3rd Annual Road Safety Performance Index (PIN) Report
This 3rd PIN Report provides an overview of European countries’ performance in four areas of road safety. It builds on the 1st and 2nd Road Safety PIN Reports published in June 2007 and 2008 respectively. It shows how countries have progressed in reducing road deaths between 2001 and 2008 and how they perform in protecting a particular vulnerable group: children. It also gives an overview of the striking disparities in the market penetration of safe cars and outlines the role of European capitals as exemplars for other cities in reducing road mortality.
These rankings have been carried out during the third year of the Road Safety Performance Index (PIN) between September 2008 and April 2009. They cover 30 countries, all 27 Member States of the European Union, together with Israel, Norway and Switzerland.
Progress toward the target
The European Union has set itself the ambitious target of reducing the yearly number of road deaths by 50% by 2010 compared to 2001. Comparison of developments up to 2008 shows that some countries have reached reductions of more than 40%. Luxembourg (-49%), France (-48%) and Portugal (-47%) have progressed best and are well on track to reach the target ahead of 2010. Spain and Latvia are catching up with reduction of more than 43% for which they have been recognised with the “2009 Road Safety PIN Award”. Belgium with 38% resumed in 2008 the good progress it was making between 2001 and 2005. If Luxembourg, France, Portugal, Spain, Latvia and Belgium maintain their efforts, they might halve their numbers of deaths by 2010. All other countries have progressed to a lesser extent. In Romania and Bulgaria, the numbers of road deaths were higher in 2008 than in 2001.
After a particularly bad 2007, 2008 saw a promising decrease in road deaths by 8.5%. This has been the best year-to-year reduction since 2001. Estonia (-33%), Lithuania (-33%), Slovenia (-27%) and Latvia (-25%) achieved the best reductions in 2008 but still have some of the highest mortality rates in the EU. In 2008 for the fi rst time ever the EU10 achieved the same year-on-year percentage reduction in road deaths as the EU15.
Still 39,000 people lost their lives in road collisions in 2008; 15,400 less than in 2001 but still far from the 27,000 deaths limit which the EU set for itself in its Road Safety Target for 2010. The average annual progress since 2001 has been 4.4% instead of the 7.2% needed. This could delay the EU in reaching the 2010 target until 2017.
Boosting the market for safer cars
Constantly improving vehicle passive safety has helped to prevent some 10,600 car occupants from dying in road crashes in the EU over the past 10 years. Yet European citizens do not benefit equally from these improvements. Sweden, Ireland and Norway are the countries with the highest proportion – above 60% – of cars awarded 5-stars for occupant protection amongst new cars sold in 2008. In Portugal, Norway, Sweden and France, the proportion cars sold having 4 or 5 stars was highest at
over 90%. Occupant safety levels are notably lower in the new Member States than in the older EU-15 ones, with the exception of Slovenia.
Improvements in pedestrian protection have developed more slowly than for occupant protection. Still only 21% of the new cars sold in the EU are 3-star, 42% were 2-star and 29% only 1-star. Consumers in Southern, Central and Eastern European countries buy smaller cars, which provide better pedestrian protection, but less good occupant protection. Consumers in some Northern European countries, Germany or Switzerland, tend to buy larger cars, performing less well on pedestrian protection but providing better occupant protection.
Reducing child deaths
Some 18,500children aged up to 14 years have been killed in road collisions over the past ten years in the EU-27, around 1,200of them in 2007 alone.

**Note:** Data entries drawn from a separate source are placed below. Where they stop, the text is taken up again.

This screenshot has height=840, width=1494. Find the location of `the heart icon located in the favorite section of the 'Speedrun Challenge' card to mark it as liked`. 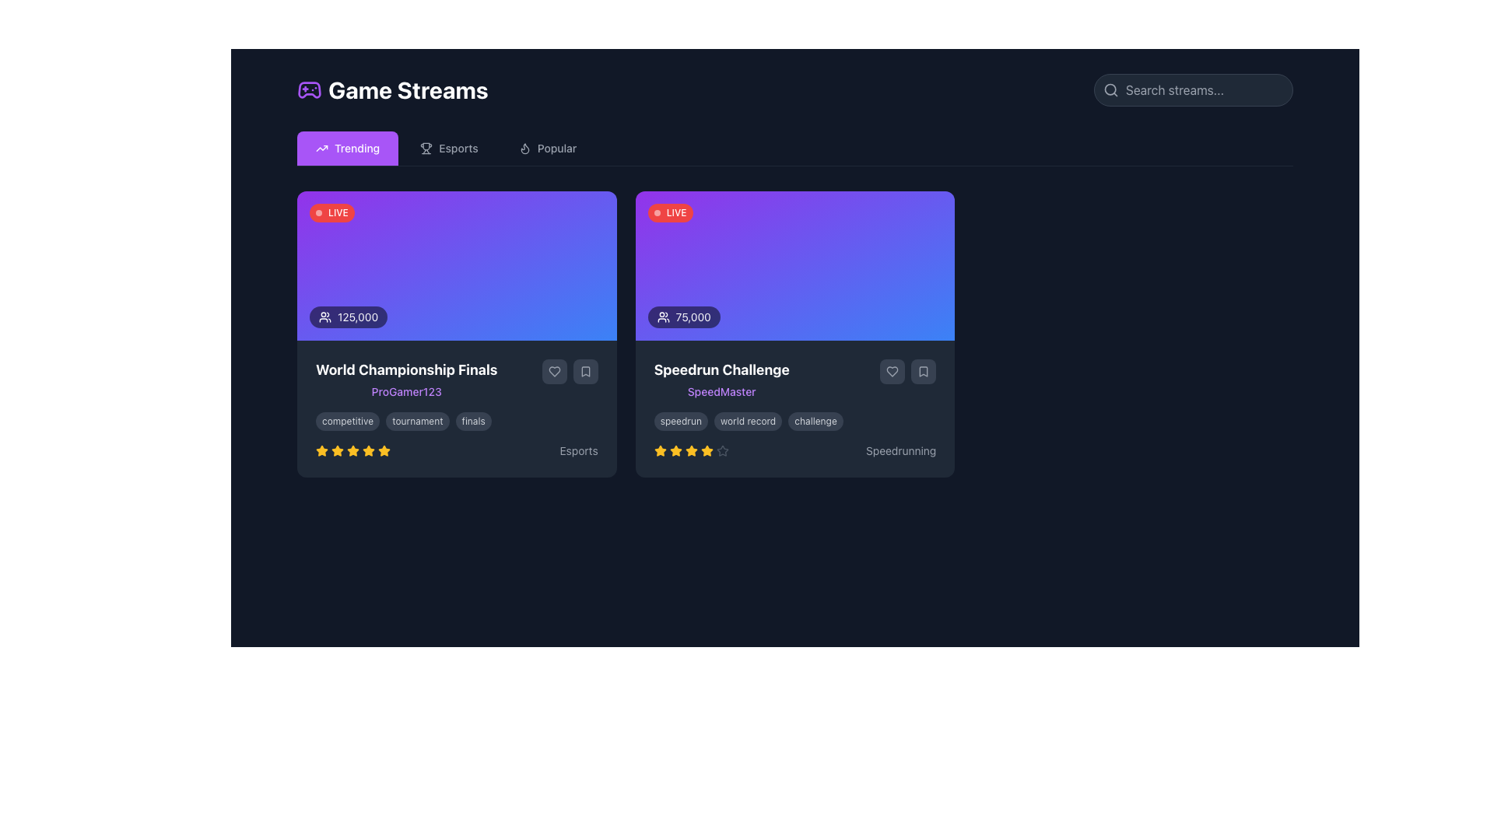

the heart icon located in the favorite section of the 'Speedrun Challenge' card to mark it as liked is located at coordinates (892, 372).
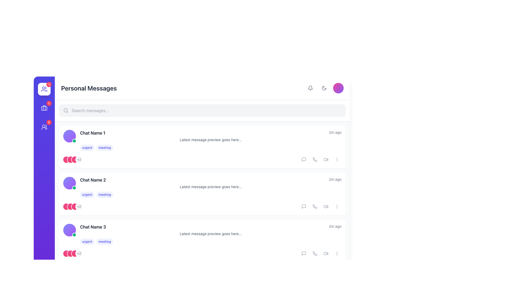  What do you see at coordinates (326, 159) in the screenshot?
I see `the video icon, a modern styled icon with a rectangular camera body and trapezoid lens, to initiate a video call` at bounding box center [326, 159].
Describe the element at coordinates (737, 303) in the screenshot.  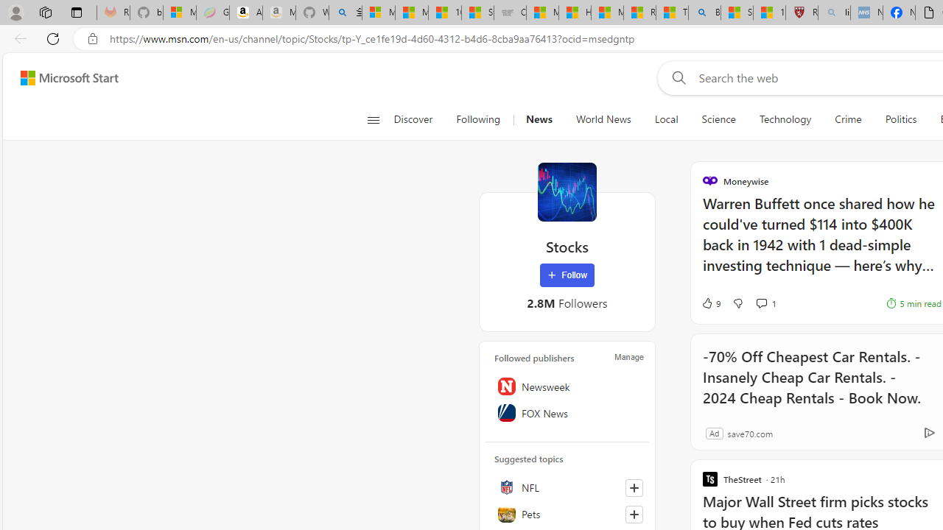
I see `'Dislike'` at that location.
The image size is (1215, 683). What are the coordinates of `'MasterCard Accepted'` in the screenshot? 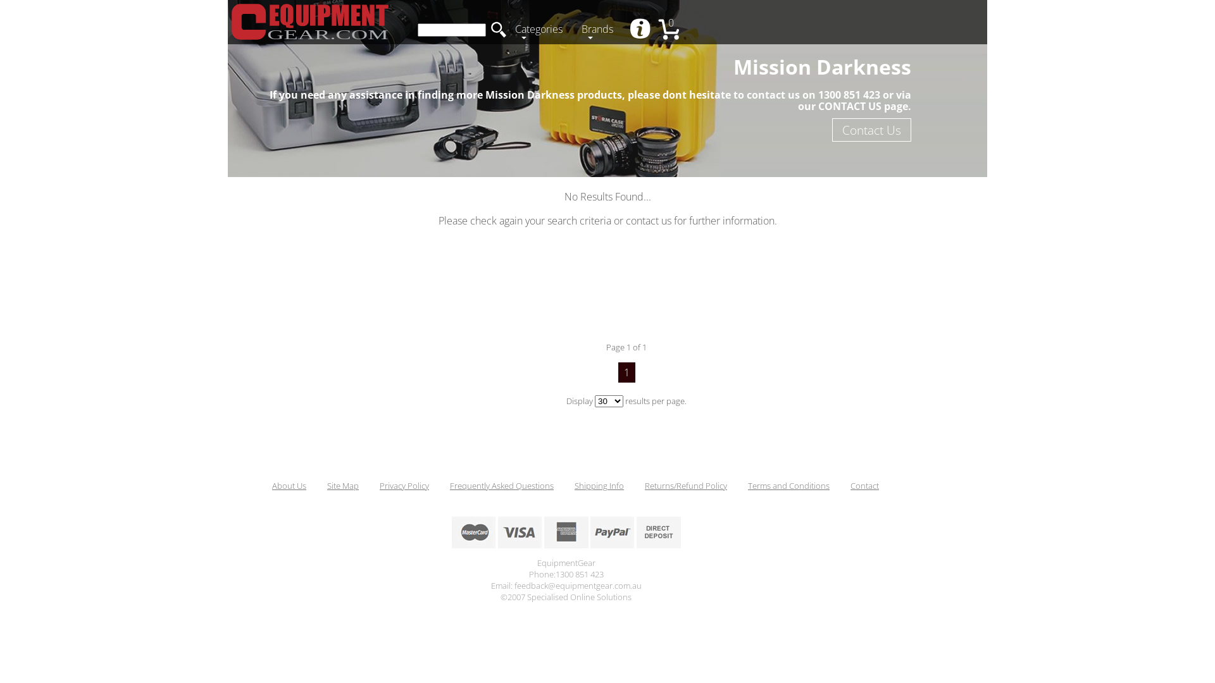 It's located at (473, 532).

At least half of those deaths, 600, could have been avoided had the level of child road safety been the same across Europe as in Sweden, the best performing country in terms of road mortality of children (number of children killed on the roads per million child population). Nevertheless road mortality of children across the EU is only about one sixth of road mortality among people aged 15 or over.
Road safety of children has improved considerably in all 30 countries covered by PIN over the past decade. Portugal achieved the best annual average reduction in child road mortality of 15%, followed by France, Slovenia, Switzerland, Irelandand Belgium, all above 10%. In contrast, Bulgaria, Hungary, Italy, Czech Republic, Greece and Romania performed poorly with average annual reductions of less than 5%.
Capital cities as role models
At least 24,000 people were killed in road accidents in the EU-27 capitals over the past decade, but the yearly numbers are falling. Dublin, Lisbon and Oslo scored the best year-to-year reductions, of 9-12%, in the number of victims per 100,000 residents. While in general the risk of dying on the capital cities’ roads is half the risk of dying in a road collision in the rest of the country, vulnerable road users are particularly exposed to danger while using the capital cities’ roads. One out of two road victims in capitals is either a pedestrian or a cyclist. Providing safe mobility to vulnerable road users represents a major challenge – a challenge which has been taken up by authorities in a number of capitals, and particularly vigorously by some mayors.